Top of RAW DATA

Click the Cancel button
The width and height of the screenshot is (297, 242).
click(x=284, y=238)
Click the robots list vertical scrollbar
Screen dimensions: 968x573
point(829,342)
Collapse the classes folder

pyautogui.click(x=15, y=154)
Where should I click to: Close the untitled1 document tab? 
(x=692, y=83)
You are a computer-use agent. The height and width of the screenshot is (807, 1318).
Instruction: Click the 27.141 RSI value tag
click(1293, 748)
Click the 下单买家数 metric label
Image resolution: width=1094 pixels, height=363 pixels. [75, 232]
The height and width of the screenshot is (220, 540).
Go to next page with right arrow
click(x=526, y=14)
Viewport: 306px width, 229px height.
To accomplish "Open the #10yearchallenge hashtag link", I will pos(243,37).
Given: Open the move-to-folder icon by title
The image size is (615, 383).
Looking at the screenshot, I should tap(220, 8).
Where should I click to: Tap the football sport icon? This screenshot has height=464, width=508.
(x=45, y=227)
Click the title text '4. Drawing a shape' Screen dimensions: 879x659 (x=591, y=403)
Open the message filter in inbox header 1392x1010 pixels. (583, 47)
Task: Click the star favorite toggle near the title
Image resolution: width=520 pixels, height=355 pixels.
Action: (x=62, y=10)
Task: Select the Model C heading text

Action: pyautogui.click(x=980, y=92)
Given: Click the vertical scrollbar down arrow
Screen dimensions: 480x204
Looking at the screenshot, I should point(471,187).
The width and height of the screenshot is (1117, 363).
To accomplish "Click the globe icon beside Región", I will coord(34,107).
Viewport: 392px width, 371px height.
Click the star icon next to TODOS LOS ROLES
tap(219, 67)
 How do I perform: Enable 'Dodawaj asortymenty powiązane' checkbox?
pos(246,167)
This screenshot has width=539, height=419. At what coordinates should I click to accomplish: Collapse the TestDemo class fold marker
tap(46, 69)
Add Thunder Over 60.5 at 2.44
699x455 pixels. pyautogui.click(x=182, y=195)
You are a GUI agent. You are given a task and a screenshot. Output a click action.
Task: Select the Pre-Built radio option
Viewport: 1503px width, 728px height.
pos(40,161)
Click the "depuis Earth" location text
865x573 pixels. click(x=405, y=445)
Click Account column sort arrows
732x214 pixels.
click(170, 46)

Bottom of RAW DATA

→ **TASK DETAILS**
Print all of the entries again, exactly as written.

→ **RESPONSE TO THE EXERCISE**
Click the Cancel button
The width and height of the screenshot is (297, 242).
click(x=284, y=238)
Click the robots list vertical scrollbar
Screen dimensions: 968x573
point(829,342)
Collapse the classes folder

pyautogui.click(x=15, y=154)
Where should I click to: Close the untitled1 document tab? 
(x=692, y=83)
You are a computer-use agent. The height and width of the screenshot is (807, 1318).
Instruction: Click the 27.141 RSI value tag
click(1293, 748)
Click the 下单买家数 metric label
Image resolution: width=1094 pixels, height=363 pixels. [75, 232]
The height and width of the screenshot is (220, 540).
Go to next page with right arrow
click(x=526, y=14)
Viewport: 306px width, 229px height.
To accomplish "Open the #10yearchallenge hashtag link", I will pos(243,37).
Given: Open the move-to-folder icon by title
The image size is (615, 383).
Looking at the screenshot, I should tap(220, 8).
Where should I click to: Tap the football sport icon? This screenshot has height=464, width=508.
(x=45, y=227)
Click the title text '4. Drawing a shape' Screen dimensions: 879x659 (x=591, y=403)
Open the message filter in inbox header 1392x1010 pixels. (583, 47)
Task: Click the star favorite toggle near the title
Image resolution: width=520 pixels, height=355 pixels.
Action: (x=62, y=10)
Task: Select the Model C heading text

Action: pyautogui.click(x=980, y=92)
Given: Click the vertical scrollbar down arrow
Screen dimensions: 480x204
Looking at the screenshot, I should point(471,187).
The width and height of the screenshot is (1117, 363).
To accomplish "Click the globe icon beside Región", I will coord(34,107).
Viewport: 392px width, 371px height.
Click the star icon next to TODOS LOS ROLES
tap(219, 67)
 How do I perform: Enable 'Dodawaj asortymenty powiązane' checkbox?
pos(246,167)
This screenshot has width=539, height=419. At what coordinates should I click to accomplish: Collapse the TestDemo class fold marker
tap(46, 69)
Add Thunder Over 60.5 at 2.44
699x455 pixels. pyautogui.click(x=182, y=195)
You are a GUI agent. You are given a task and a screenshot. Output a click action.
Task: Select the Pre-Built radio option
Viewport: 1503px width, 728px height.
pos(40,161)
Click the "depuis Earth" location text
865x573 pixels. click(x=405, y=445)
Click Account column sort arrows
732x214 pixels.
click(170, 46)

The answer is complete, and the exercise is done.